Confused about fluid and crystalized intelligence? Read the Wikipedia article about it.


As always, read the rest of the essay, but I want to focus on the concluding paragraph of Dwarkesh’s essay:

Given how many of the great scientific discoveries have come about during miracle years, we should do everything we can to help smart Twentysomethings have an annus mirabilis. We should free them from rote menial work, prevent them from being overexposed to the current paradigm, and give them the freedom to explore far-fetched ideas without arbitrary deadlines or time-draining obligations.

https://www.dwarkeshpatel.com/p/annus-mirabilis

I have chosen to not excerpt the very last sentence of the essay, in which he laments about how the excerpt above is the very opposite of a modern PhD program. Slight disagreement – I would say this is the very opposite of higher education in general – in particular, the “overexposed to the current paradigm” bit truly resonated with me.

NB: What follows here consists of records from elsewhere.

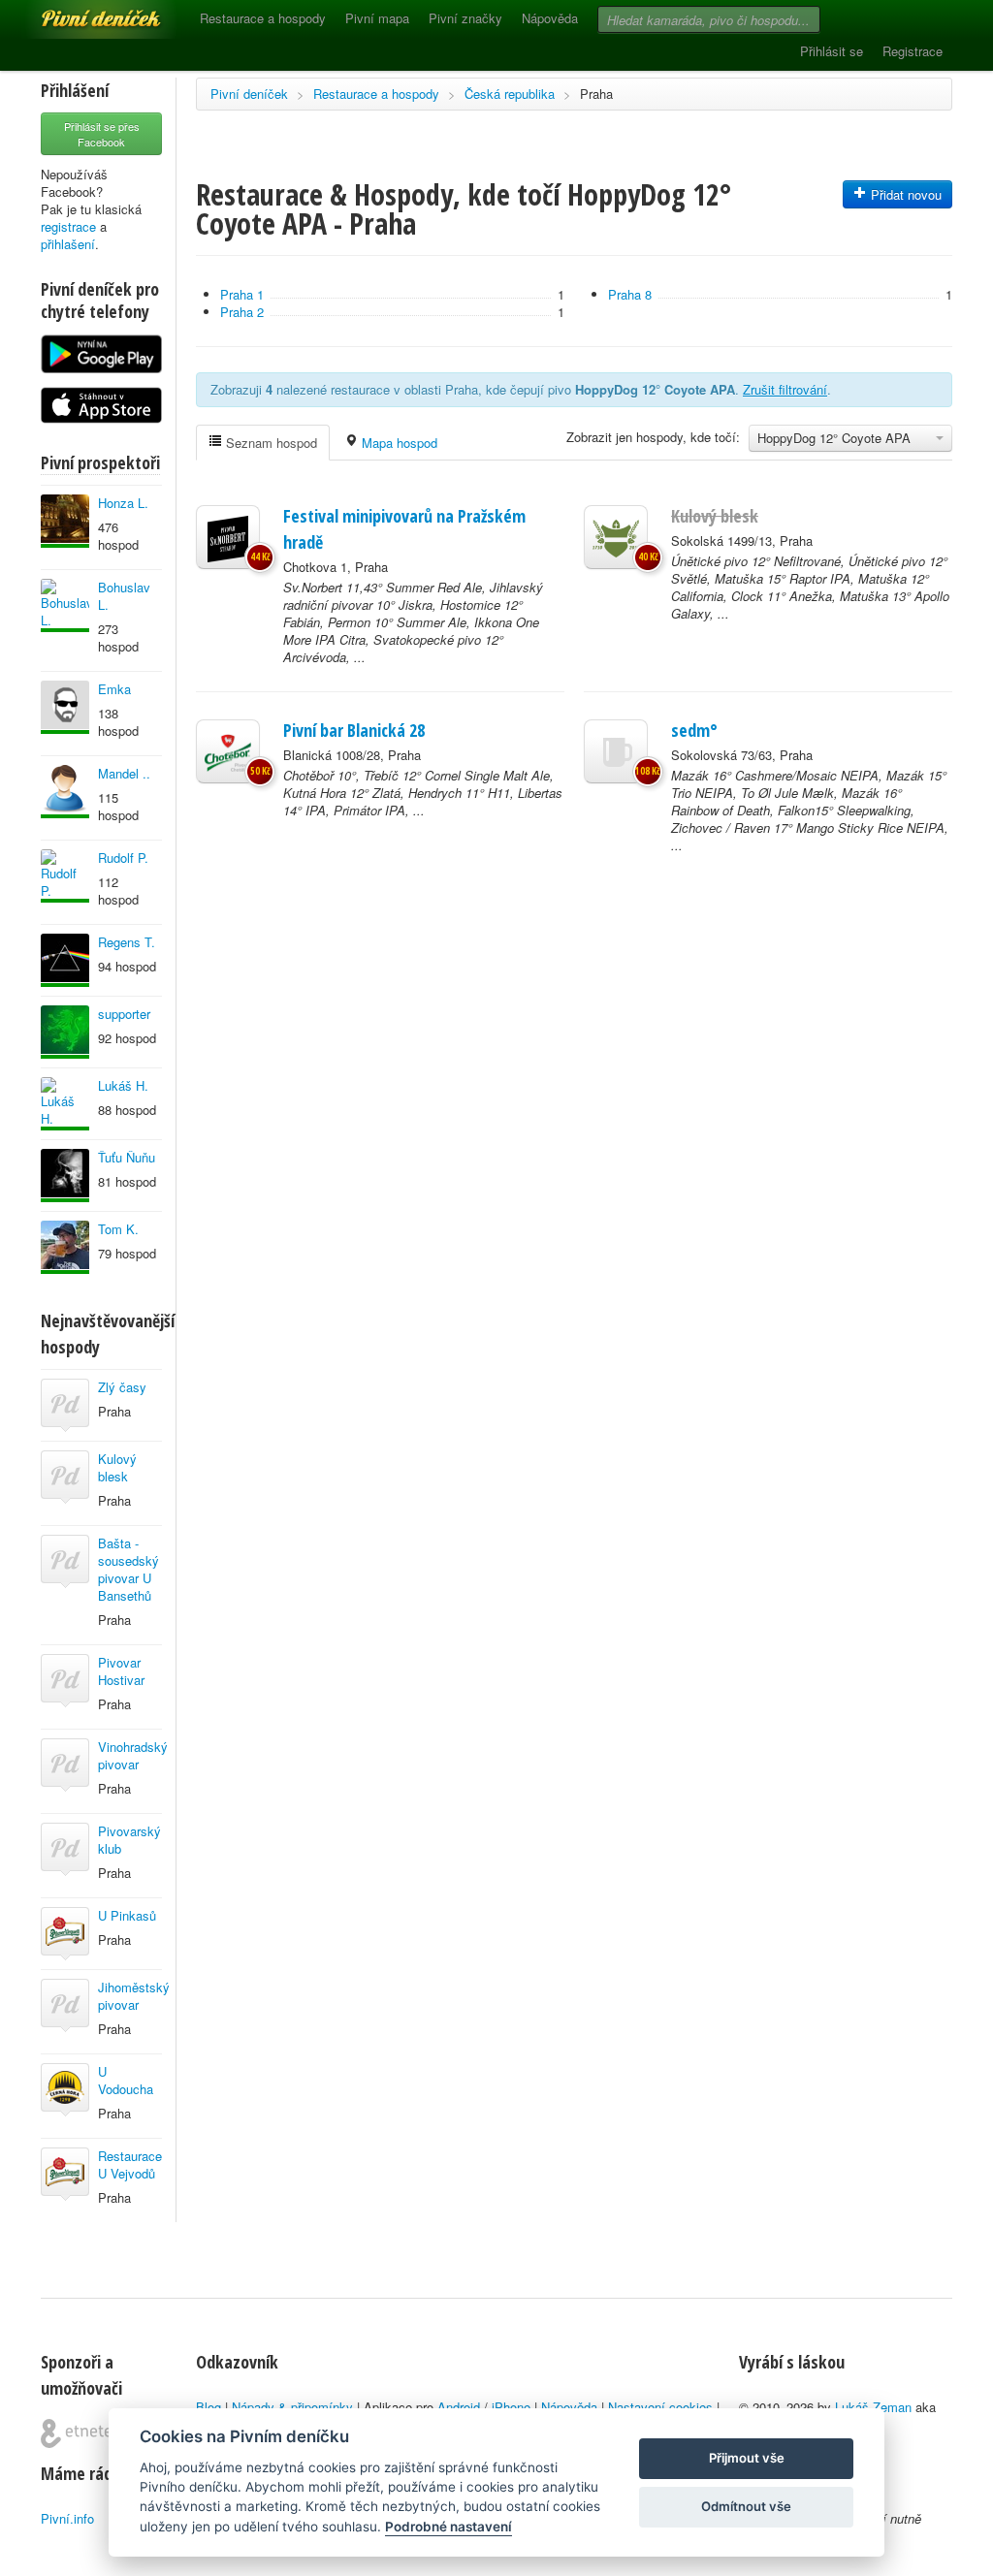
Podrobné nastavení (448, 2526)
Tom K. (118, 1229)
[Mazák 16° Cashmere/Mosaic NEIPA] (616, 751)
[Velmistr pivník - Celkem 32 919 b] (65, 960)
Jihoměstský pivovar (134, 1996)
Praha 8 (630, 294)
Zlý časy (122, 1387)
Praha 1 (242, 294)
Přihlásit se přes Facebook (102, 133)
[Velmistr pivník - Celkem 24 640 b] (65, 1103)
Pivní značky (465, 18)
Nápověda (550, 18)
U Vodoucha (125, 2080)
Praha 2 (242, 311)
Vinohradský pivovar (133, 1755)
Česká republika (509, 93)
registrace (68, 226)
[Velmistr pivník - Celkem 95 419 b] (65, 605)
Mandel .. (124, 773)
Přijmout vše (747, 2457)
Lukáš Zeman (873, 2407)
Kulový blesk (117, 1467)
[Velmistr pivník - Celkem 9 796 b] (65, 876)
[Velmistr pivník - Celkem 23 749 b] (65, 791)
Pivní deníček (79, 11)
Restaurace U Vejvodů (130, 2164)
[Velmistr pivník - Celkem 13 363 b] (65, 521)
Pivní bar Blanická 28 (354, 730)
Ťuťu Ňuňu (126, 1157)
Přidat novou (904, 194)
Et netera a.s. (84, 2433)
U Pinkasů (127, 1915)
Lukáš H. (123, 1085)
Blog (208, 2407)
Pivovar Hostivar (121, 1671)
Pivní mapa (377, 18)
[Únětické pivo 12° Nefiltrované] (616, 537)
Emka (114, 689)
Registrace (912, 51)
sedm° (694, 730)
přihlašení (68, 244)
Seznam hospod (269, 442)
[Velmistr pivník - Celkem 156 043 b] (65, 1247)
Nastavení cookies (660, 2407)
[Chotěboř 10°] (228, 751)
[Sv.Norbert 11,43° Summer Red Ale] (228, 537)
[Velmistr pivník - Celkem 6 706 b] (65, 1032)
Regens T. (126, 942)
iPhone (511, 2407)
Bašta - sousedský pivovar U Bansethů (128, 1569)
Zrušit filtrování (785, 389)
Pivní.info (67, 2518)
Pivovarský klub (129, 1840)
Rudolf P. (123, 857)
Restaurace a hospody (263, 18)
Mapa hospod (397, 442)
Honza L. (123, 502)
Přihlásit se (831, 51)
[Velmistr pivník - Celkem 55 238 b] (65, 1175)
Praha (596, 93)
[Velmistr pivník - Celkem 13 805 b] (65, 707)
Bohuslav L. (124, 596)
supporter (124, 1013)
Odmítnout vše (746, 2506)
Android (458, 2407)
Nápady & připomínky (292, 2407)
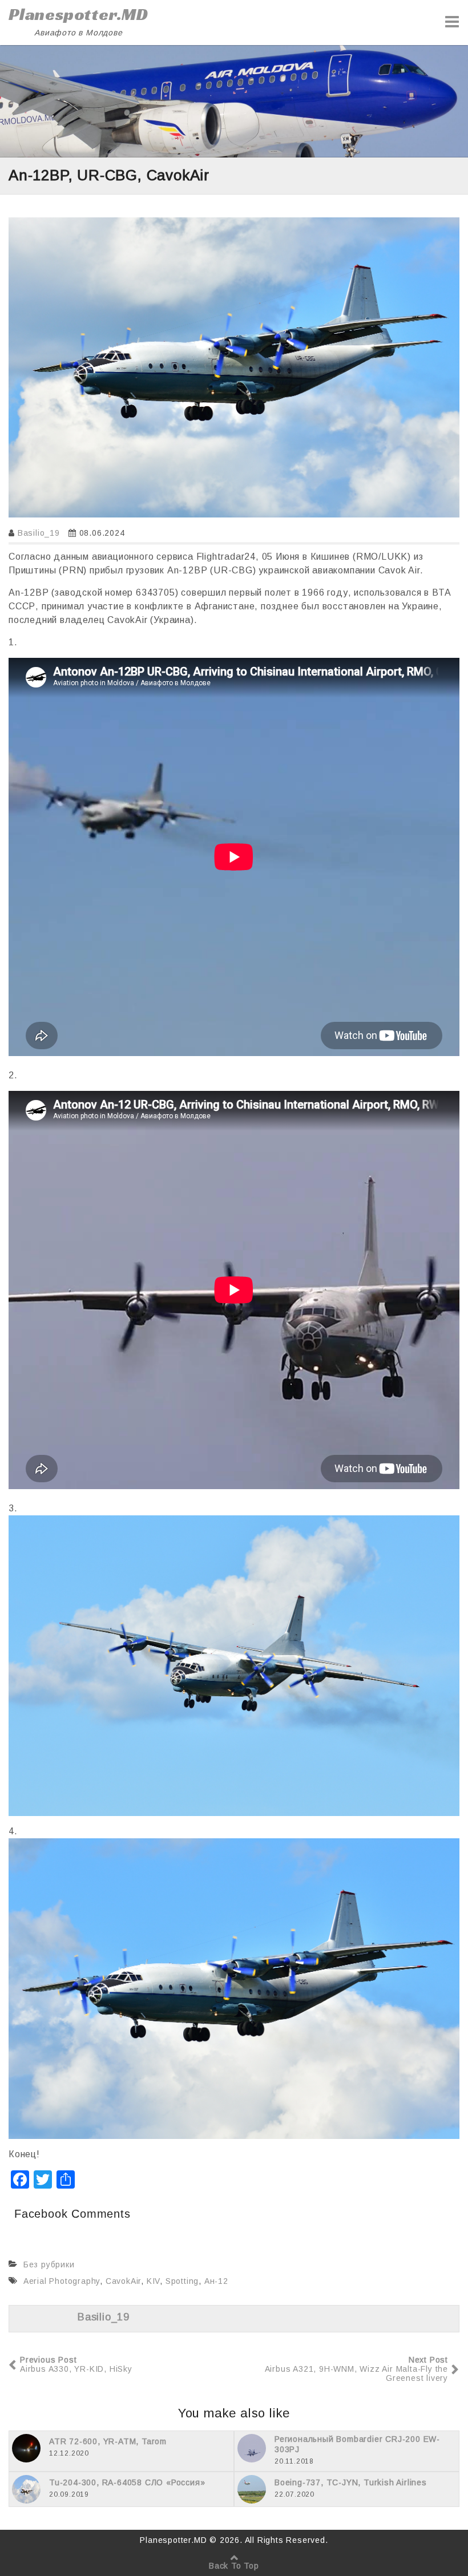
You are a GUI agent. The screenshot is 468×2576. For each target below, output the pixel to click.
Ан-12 (216, 2281)
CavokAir (123, 2281)
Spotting (182, 2281)
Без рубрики (49, 2264)
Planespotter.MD (78, 14)
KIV (153, 2281)
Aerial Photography (61, 2281)
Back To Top (234, 2565)
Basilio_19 (39, 532)
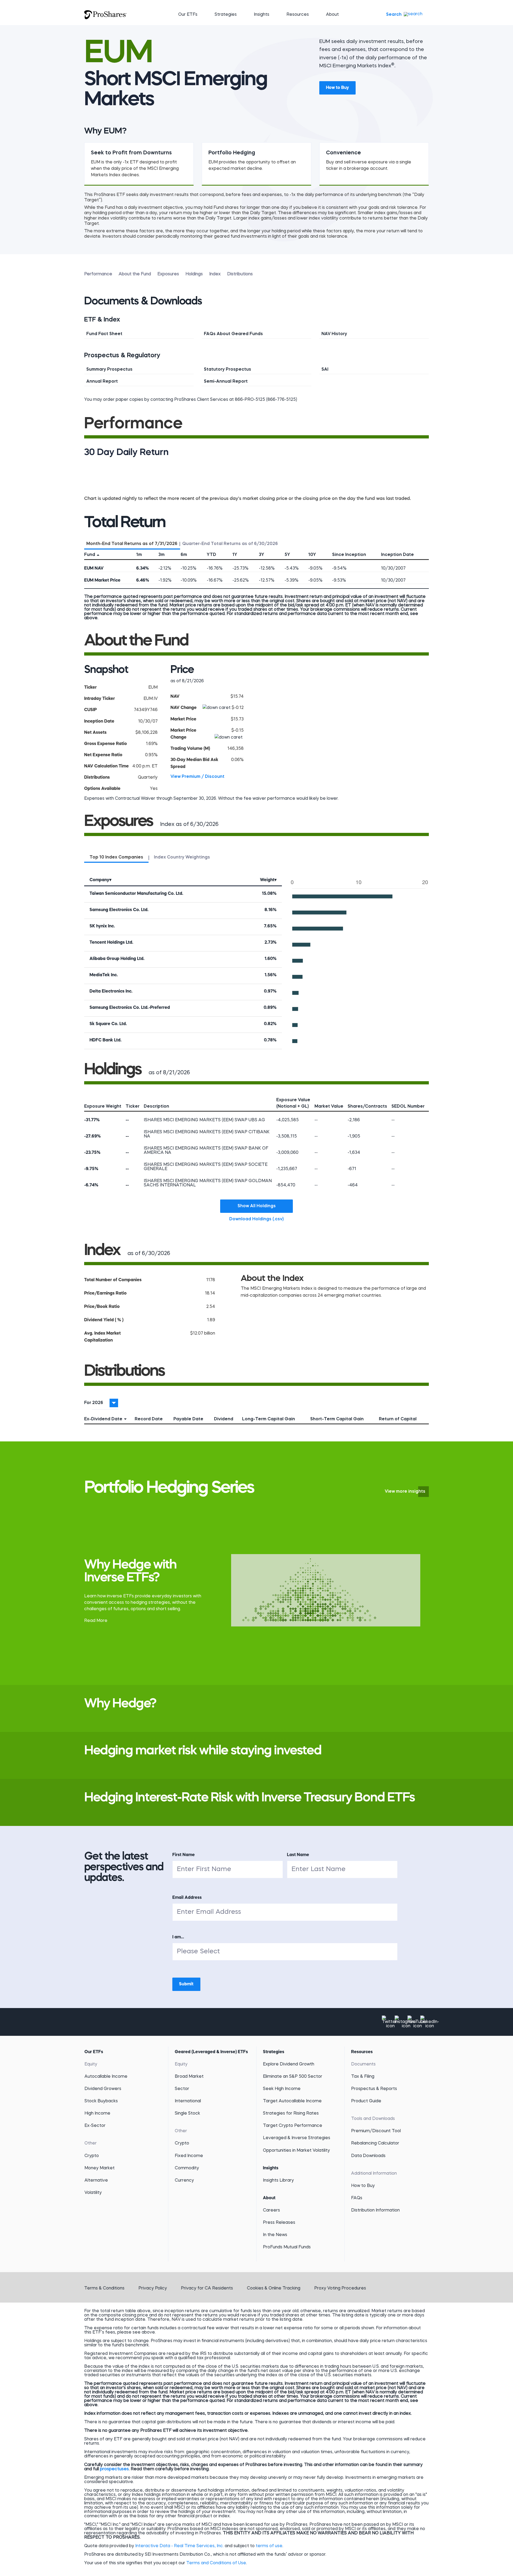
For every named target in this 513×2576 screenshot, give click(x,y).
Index (215, 274)
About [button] (332, 15)
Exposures (168, 274)
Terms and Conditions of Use (216, 2563)
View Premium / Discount (197, 777)
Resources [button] (297, 15)
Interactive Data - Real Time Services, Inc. (179, 2546)
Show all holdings (257, 1206)
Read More (95, 1621)
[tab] (132, 542)
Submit (186, 1984)
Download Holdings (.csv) (261, 1219)
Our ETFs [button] (187, 15)
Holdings (194, 274)
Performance (98, 274)
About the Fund (135, 274)
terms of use (269, 2546)
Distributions (240, 274)
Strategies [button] (226, 15)
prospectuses (114, 2469)
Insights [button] (261, 15)
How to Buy (337, 88)
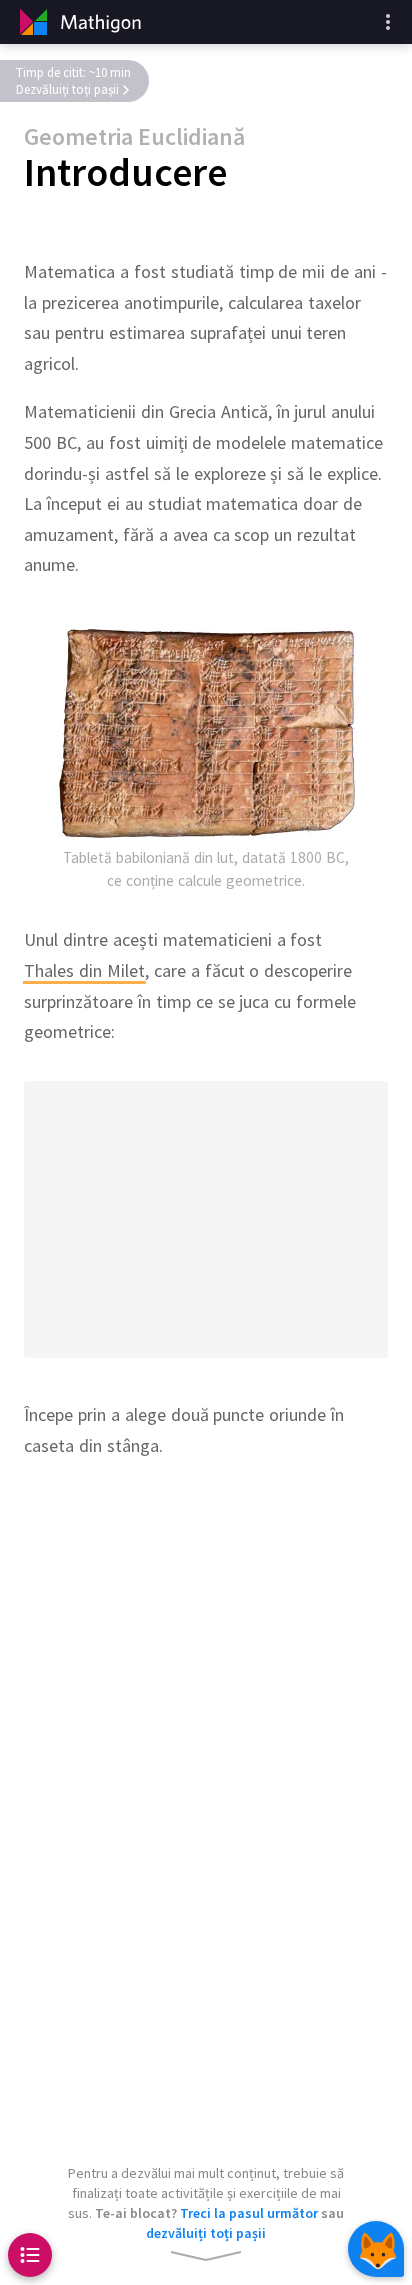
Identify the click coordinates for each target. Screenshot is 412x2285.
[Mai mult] (388, 22)
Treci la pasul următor (249, 2213)
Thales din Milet (84, 970)
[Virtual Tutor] (376, 2249)
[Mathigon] (78, 22)
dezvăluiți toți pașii (206, 2233)
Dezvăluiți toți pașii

Higher education is far too much about received wisdom and current orthodoxy, and I don’t think we do enough in terms of leaving opportunities for serendipitous conversations, chance encounters, heated debates and the freedom to explore potentially heretical ideas – no matter the field of study.

Sure classes are important, but there is so much more to education than memorizing definitions from a textbook. The cultivation practices currently in place aren’t going to generate too many annus mirablis’, more’s the pity.